The winger has a long history of fundraising and donating to charities, with his mum Debbie managing his philanthropy, and when a family friend received a devastating diagnosis the pair sprang into action.
Oliver Johnson, 16, was diagnosed with Leber Hereditary Optical Neuropathy [LHON] - a rare genetic disease affecting the eyes - last year after initially experiencing blurred vision.
The teenager's eyesight has now deteriorated to such an extent that it has had an enormous impact on life as he knew it. Oliver has had to give up playing most of his favourite sports and can no longer go to watch Queens Park Rangers games with his dad, while his GCSEs will have to be completed with verbal responses to aural questions.
"It's turned our lives upside down, and his," said Richard.
"Prior to the diagnosis, he was a very active and sporty person, he still is to a degree because he's been running with his friends aided and he still swims, but he used to play football, tennis, golf occasionally.

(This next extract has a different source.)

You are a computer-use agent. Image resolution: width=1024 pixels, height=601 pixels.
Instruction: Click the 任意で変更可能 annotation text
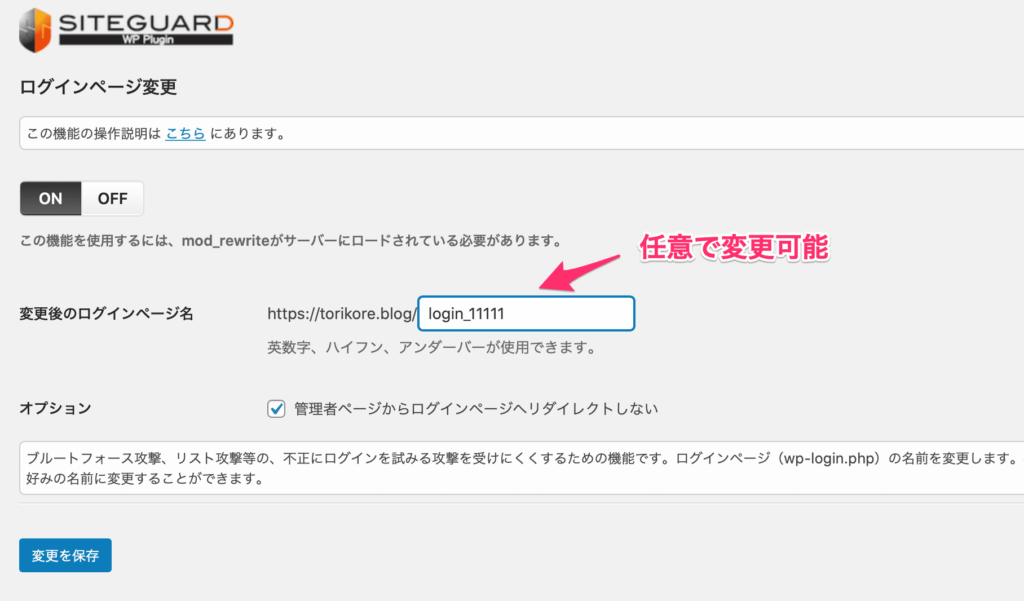click(734, 247)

"He was a gamer, he played PS5 like a lot of 16-year-old boys. He supports QPR like me and we've had to stop going to watch the games because he can't see anymore. It's affected a lot of aspects of his life but not least his education because he can't read particularly well now. Given that his GCSEs are coming up a week on Monday, it's radically changed how he can do them."
Treatment is available but expensive, so his family began raising money, setting a £30,000 target. That's the amount they've had to pay out so far for his medication. At the time of writing a sum of almost £20,000 had been raised through various activities, including charity runs that attracted hundreds in Chorley last weekend.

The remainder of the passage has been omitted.